- [WORK TO COMPLETE]
Exactly reproduce the lines from the one holding "Impressum (22, 2563)" through the final line of the listing below, with both ends included and nothing else.

- [DATA RECORDS]

______

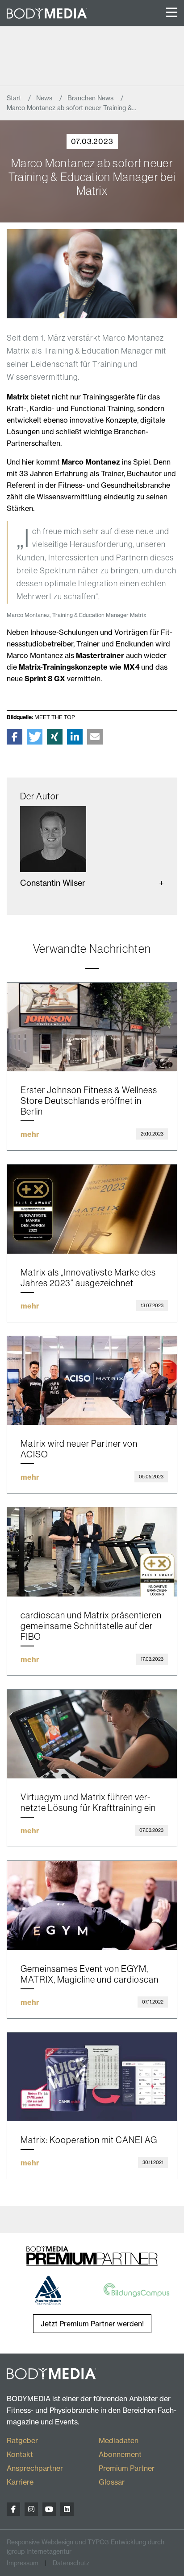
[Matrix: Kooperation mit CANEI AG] (92, 2077)
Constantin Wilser (52, 883)
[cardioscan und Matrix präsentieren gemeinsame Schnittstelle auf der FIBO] (92, 1552)
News (45, 98)
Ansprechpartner (35, 2468)
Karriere (20, 2481)
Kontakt (20, 2454)
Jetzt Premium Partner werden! (92, 2323)
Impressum (22, 2563)
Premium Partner (127, 2468)
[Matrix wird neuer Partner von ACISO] (92, 1380)
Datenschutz (71, 2563)
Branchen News (91, 98)
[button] (14, 737)
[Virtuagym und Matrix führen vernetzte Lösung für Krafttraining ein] (92, 1734)
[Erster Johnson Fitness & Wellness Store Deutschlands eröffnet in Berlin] (92, 1027)
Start (15, 98)
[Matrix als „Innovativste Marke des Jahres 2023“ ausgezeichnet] (92, 1209)
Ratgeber (22, 2440)
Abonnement (120, 2454)
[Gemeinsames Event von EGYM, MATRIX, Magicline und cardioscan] (92, 1905)
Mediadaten (118, 2440)
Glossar (112, 2481)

______

- [OUTPUT OF THE EXERCISE]
Impressum (22, 2563)
Premium Partner (127, 2468)
[Matrix wird neuer Partner von ACISO] (92, 1380)
Datenschutz (71, 2563)
Branchen News (91, 98)
[button] (14, 737)
[Virtuagym und Matrix führen vernetzte Lösung für Krafttraining ein] (92, 1734)
[Erster Johnson Fitness & Wellness Store Deutschlands eröffnet in Berlin] (92, 1027)
Start (15, 98)
[Matrix als „Innovativste Marke des Jahres 2023“ ausgezeichnet] (92, 1209)
Ratgeber (22, 2440)
Abonnement (120, 2454)
[Gemeinsames Event von EGYM, MATRIX, Magicline und cardioscan] (92, 1905)
Mediadaten (118, 2440)
Glossar (112, 2481)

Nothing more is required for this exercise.